Quantitative PCR. Total RNA extraction was performed according to manufacturer’s instructions using QIAGEN RNeasy Plus Micro Kit (catalog 74034) for organoids and the NucleoSpin RNA kit (Machery-Nagel) for all other samples. RNA was reverse transcribed to cDNA using Super ScriptIII reverse transcriptase and oligo(dT) primers (Thermo Fisher Scientific) following manufacturer’s instructions. The resultant cDNA was used as template for quantitative PCR (qPCR). RT-PCR was performed in duplicates, using the iTaq universal SYBR Green (Bio-Rad) according to manufacturer’s instructions. Primers used are listed in Supplemental Table 7. The relative amount of each gene of interest was normalized to the housekeeping gene XS13 (an acidic ribosomal protein, which is constitutively expressed at the same level in normal, cancerous, and inflamed pancreas; ref. 24) using the ΔΔCT method.

RNAseq and GSEA by Enrichr. RNA extraction was performed as described for qPCR. RNA concentration was fluorimetrically determined using the QuBit 3.0 system (Thermo Fisher Scientific). Bulk 3′-prime transcript end RNAseq (SCRB-Seq) libraries were prepared as described below. RNA was reverse transcribed using oligo(dT) primers decorated with sample barcodes, unique molecular identifiers (UMIs), and adapters (Integrated DNA Technologies). cDNA from all samples was pooled, and unincorporated primers were digested using Exonuclease I (New England Biolabs). The cDNA pool was then amplified with KAPA HiFi ReadyMix (KAPA Biosystems). To obtain sequencing libraries, 0.8 ng of cDNA was fragmented, and 3′ ends were amplified with the Nextera XT Kit (Illumina) using a specific primer for the adapter on the 3′-end. The library was paired-end sequenced on a HiSeq1500 with 16 cycles for read 1 to decode sample barcodes and UMIs, and 51 cycles on read 2 into the cDNA fragment. Transcript and gene definitions were used according to the ENSEMBL annotation release 75. GSEA was performed using the web tool Enrichr, available at http://amp.pharm.mssm.edu/Enrichr (23, 24). In addition, GSEA Software v4.0.3 (72) was used to calculate normalized enrichment scores (NES), false discovery rate (FDR) values, and P values for gene sets in the Molecular signatures database (MSigDB) (73). The genes were preranked according to the fold-change and P values

Endocytosis assay. A fluid-phase HRP uptake assay was used as described previously (6). Briefly, samples were incubated with 1 mg/mL HRP (MilliporeSigma) for 5 minutes. After pulse, chase, and extensive wash, cells were lysed (10 mM TRIS, 0.05% Triton X-100). The amount of internalized HRP was quantified by measuring the peroxidation of o-Dianisidine (MilliporeSigma) after addition of H₂O₂ at 405 nm. The amount of internalized HRP was normalized to the total protein content measured by BCA protein assay (Pierce).

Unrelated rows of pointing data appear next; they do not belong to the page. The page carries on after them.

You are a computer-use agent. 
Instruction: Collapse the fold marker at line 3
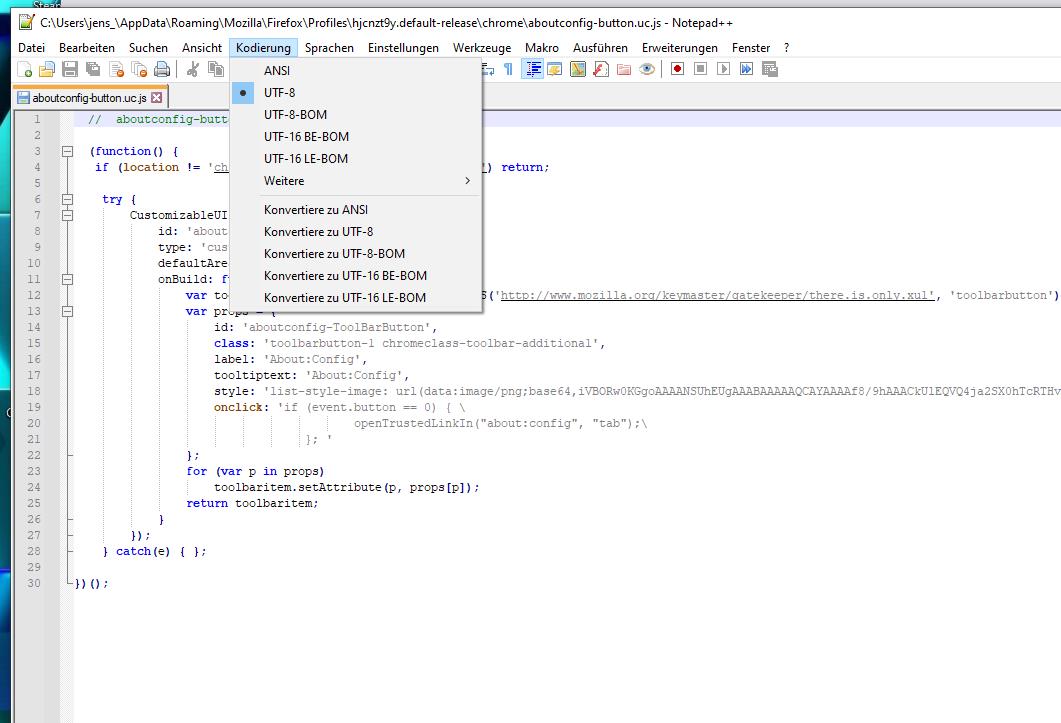click(68, 151)
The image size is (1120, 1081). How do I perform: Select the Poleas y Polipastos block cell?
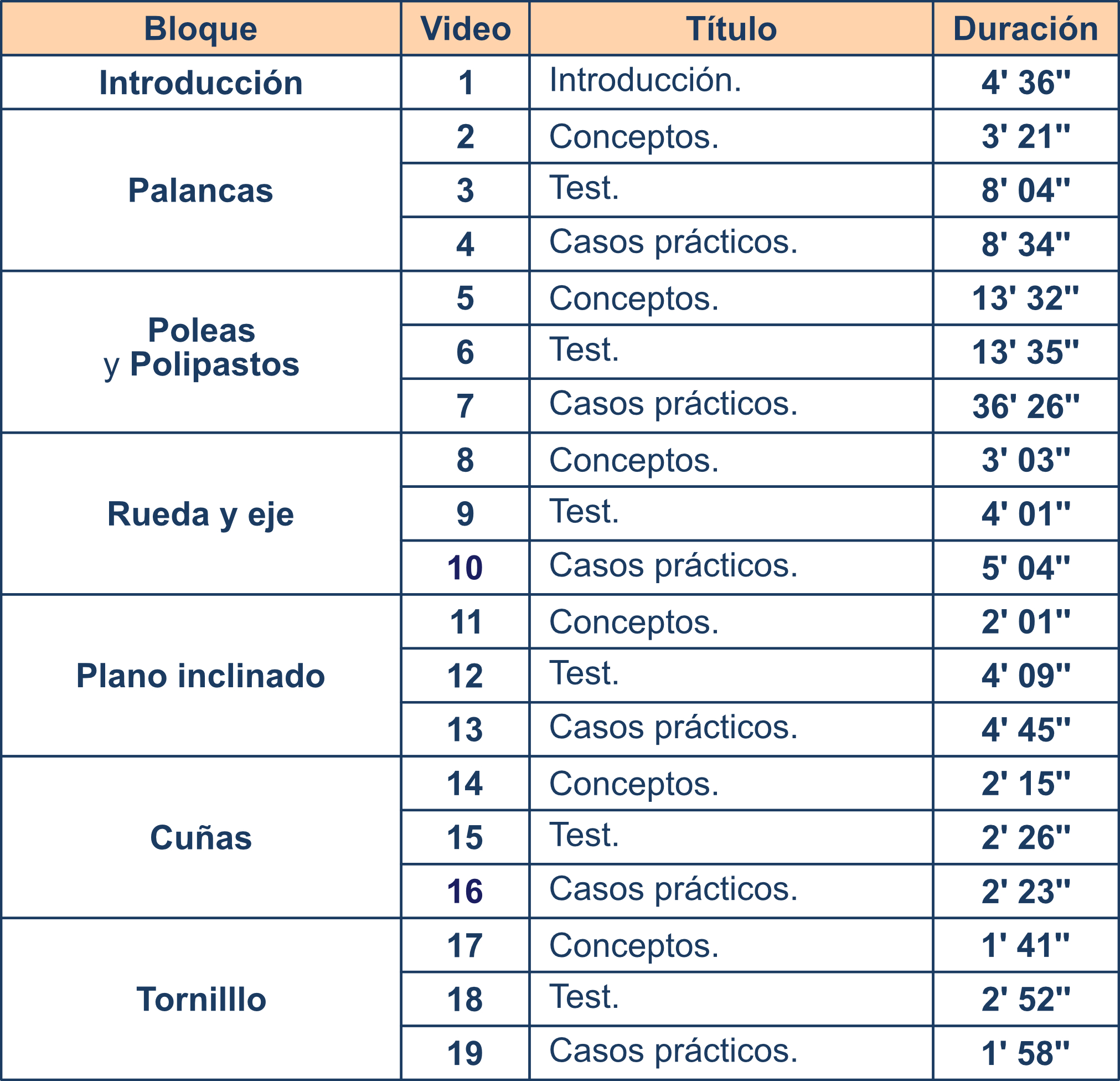click(200, 348)
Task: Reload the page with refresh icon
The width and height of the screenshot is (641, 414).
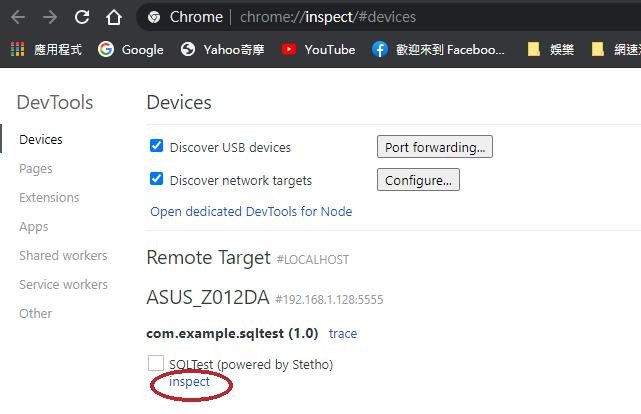Action: [82, 17]
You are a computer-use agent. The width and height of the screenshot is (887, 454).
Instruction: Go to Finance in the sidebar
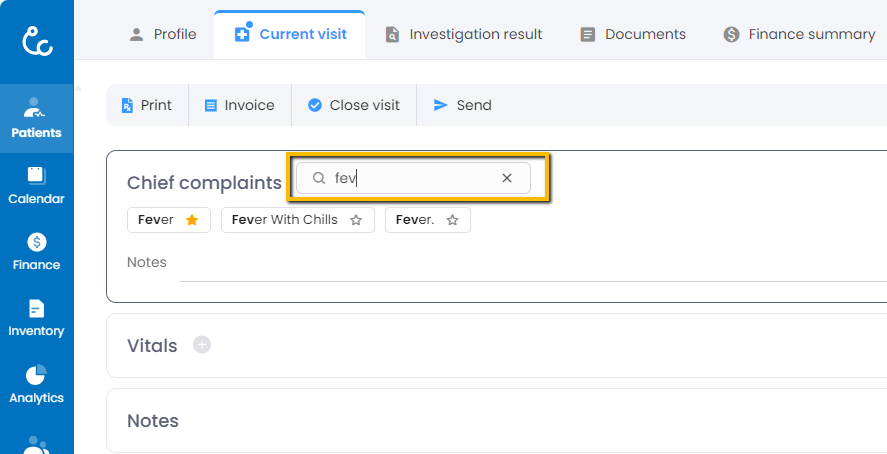36,251
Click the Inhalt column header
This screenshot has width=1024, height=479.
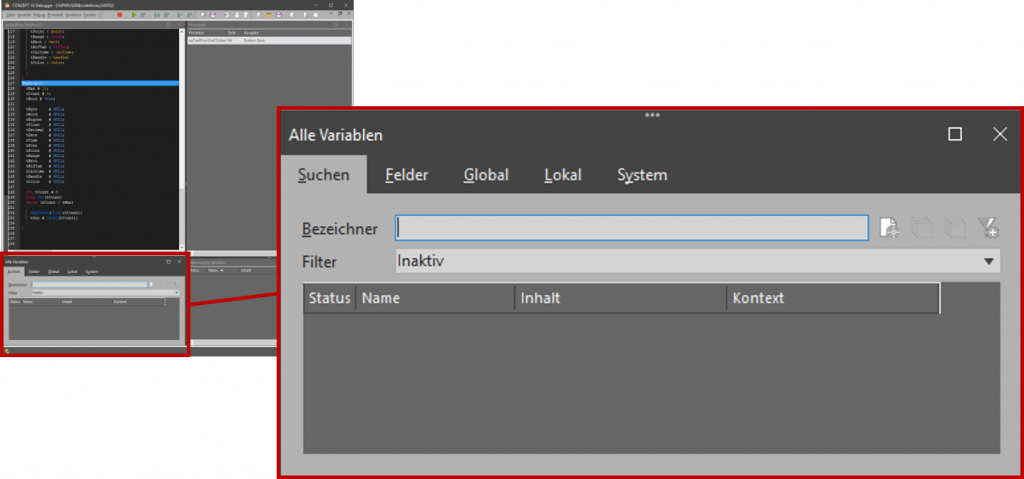[x=620, y=298]
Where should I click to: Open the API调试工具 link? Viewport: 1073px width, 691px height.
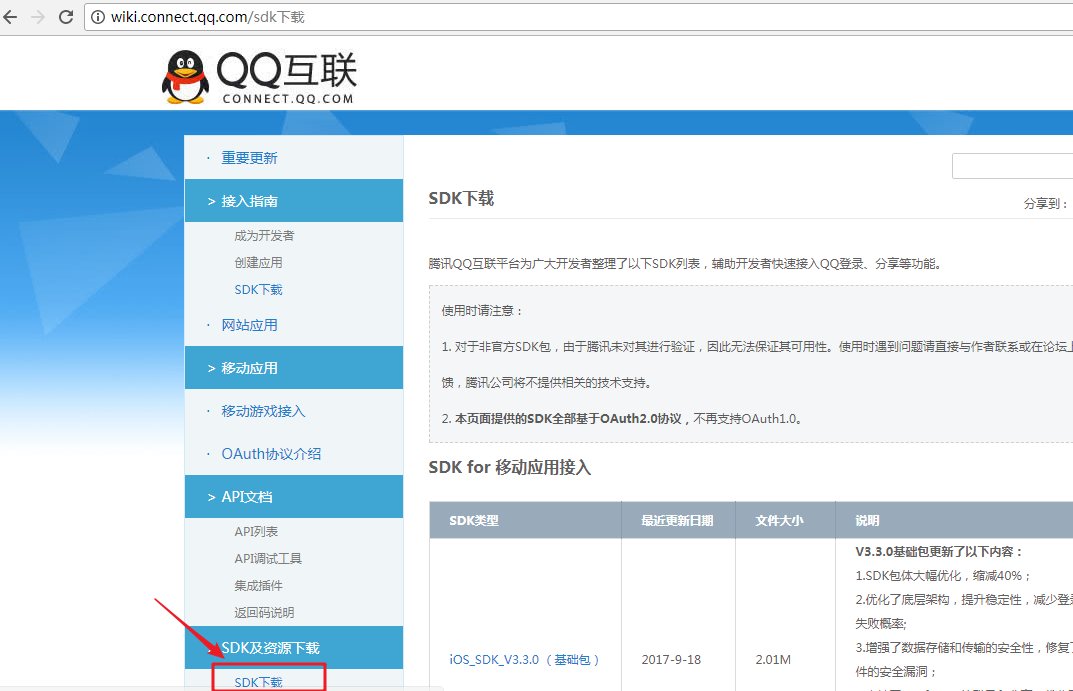268,559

SA–β-galactosidase staining. SA–β-galactosidase staining was performed as previously described (33). Briefly, the fixed samples were incubated with a staining solution containing 20 mg/mL of X-Galactosidase (Roth) for 1–3 days at 37°C and then mounted. Stained cells were examined with a Zeiss inverse microscope, and images were quantified blindly with ImageJ (NIH).

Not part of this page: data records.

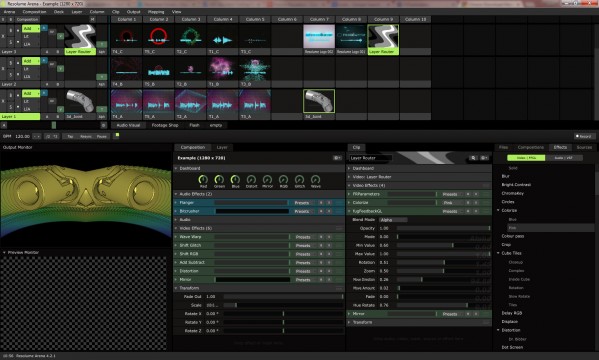Viewport: 599px width, 360px height.
Task: Switch to the Layer tab
Action: [x=222, y=148]
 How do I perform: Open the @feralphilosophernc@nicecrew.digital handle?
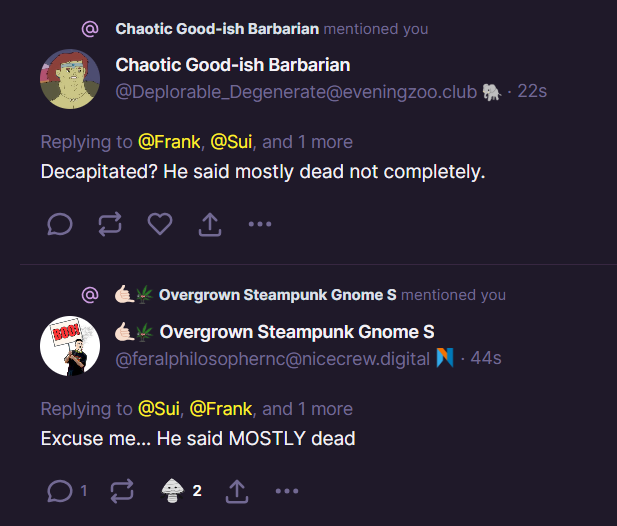[273, 358]
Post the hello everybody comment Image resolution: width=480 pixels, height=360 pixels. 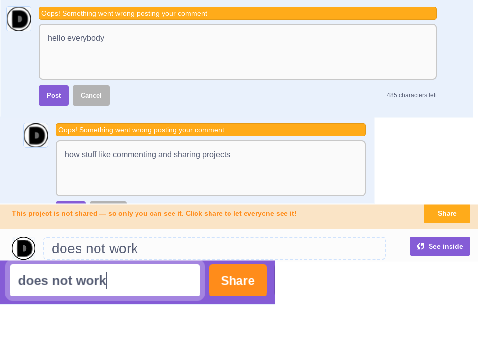click(54, 95)
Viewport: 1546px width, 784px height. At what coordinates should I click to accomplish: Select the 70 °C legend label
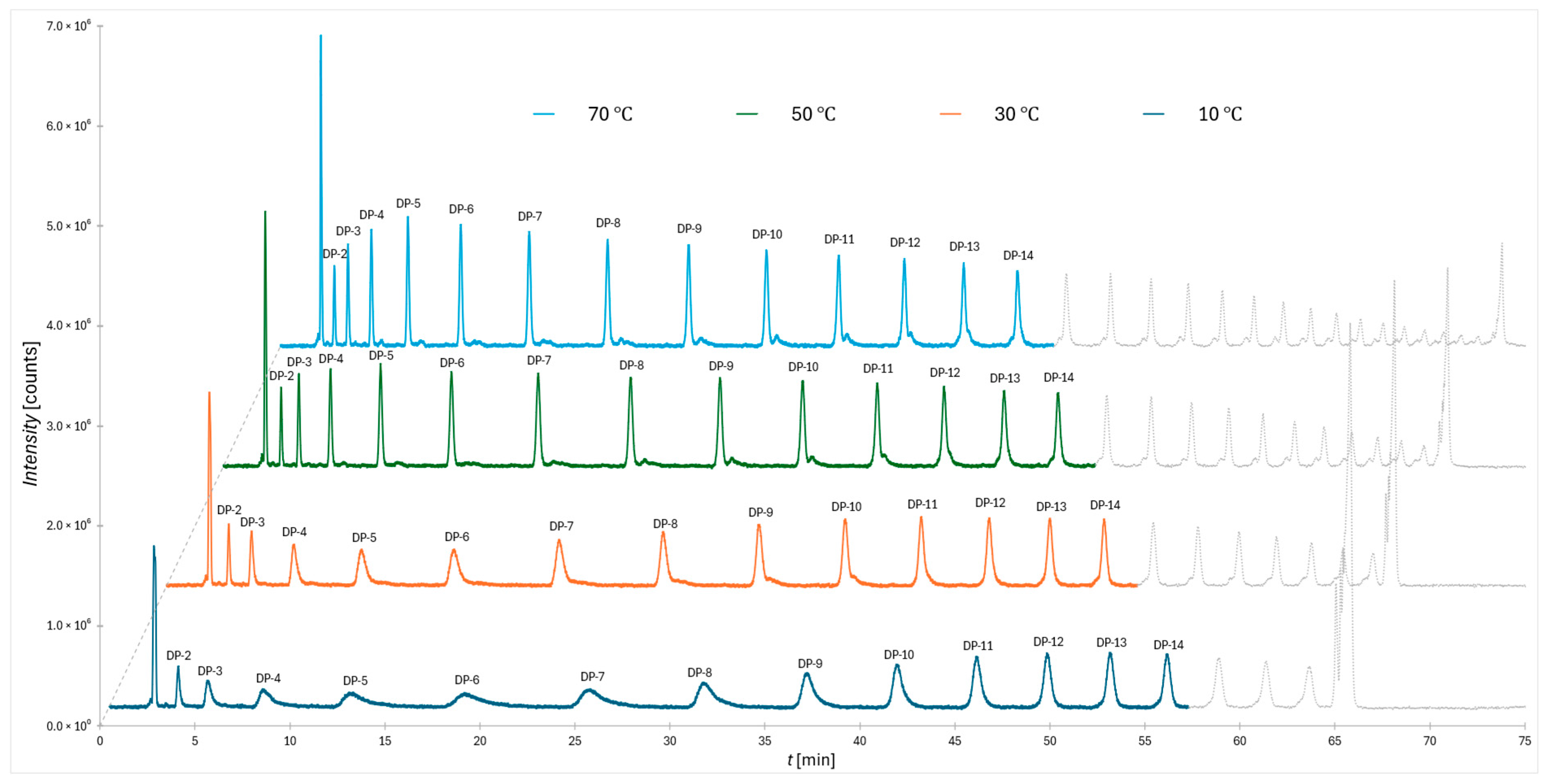(x=610, y=114)
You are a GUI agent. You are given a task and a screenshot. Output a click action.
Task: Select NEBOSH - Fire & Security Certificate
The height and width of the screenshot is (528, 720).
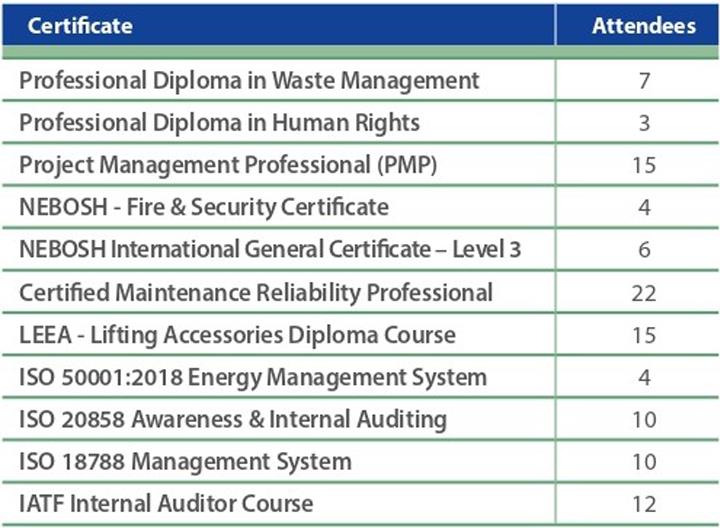(x=204, y=207)
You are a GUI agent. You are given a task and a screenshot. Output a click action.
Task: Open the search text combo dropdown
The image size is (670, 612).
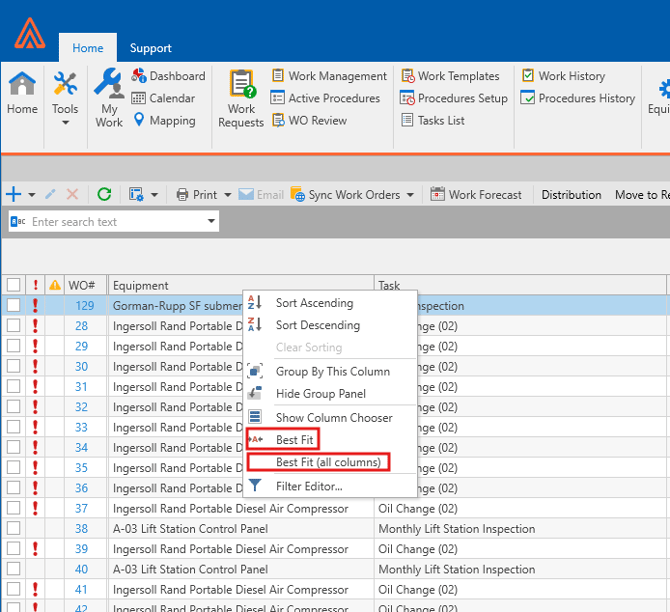pos(211,222)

In silico patient survival. For stratification of PDAC patients, we used the UCSC Xena Platform (http://xena.ucsc.edu) (74) with the TCGA Pancreatic Cancer (PAAD) data set filtered for primary tumors (n = 185).

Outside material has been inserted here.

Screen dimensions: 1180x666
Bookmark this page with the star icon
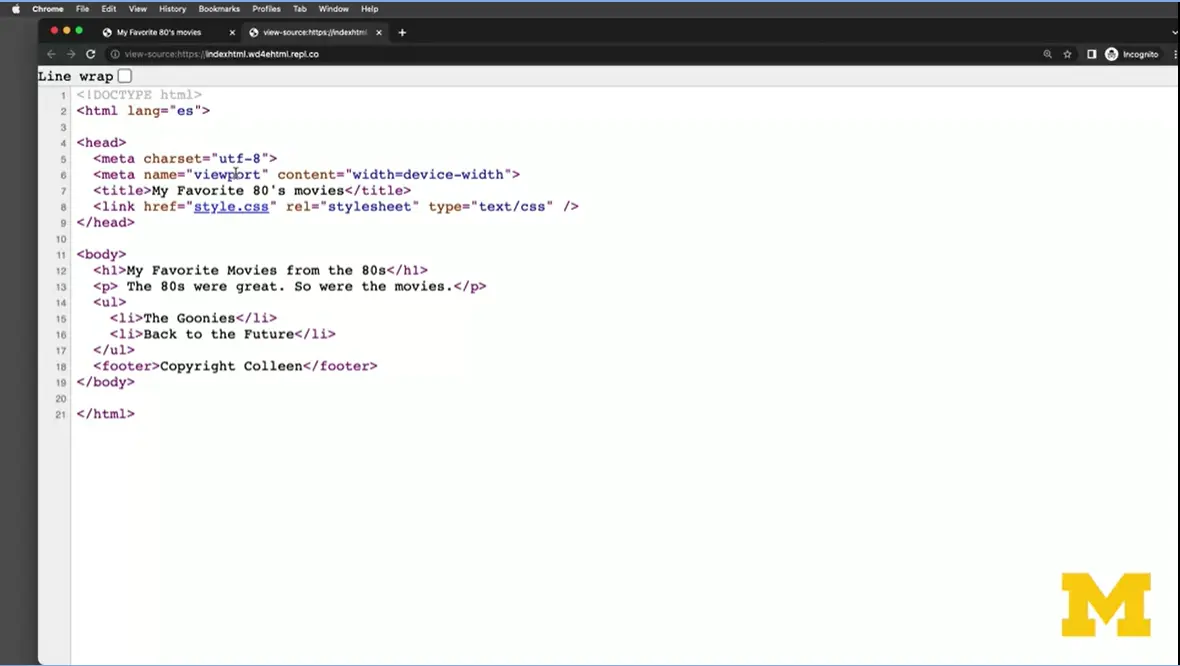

Statistics. Statistical analyses were performed using the GraphPad Prism version 5.0a for Mac OS X. We applied unpaired, 2-tailed Student′s t test, Mann-Whitney U test, the 2-way ANOVA, and the log-rank test; for multiple comparisons, we used the Kruskal-Wallis test followed by a Dunn’s multiple comparisons test, as specified in the legends. A P value less than 0.05 was considered significant.

Study approval. The present study in animals was reviewed and approved by the Government of Bavaria, Munich, Germany (AZ 5.2-1-54-2532-46-2014) and the IACUC of the Technical University of Munich. Experiments were conducted in accordance with the German Federal Animal Protection Laws.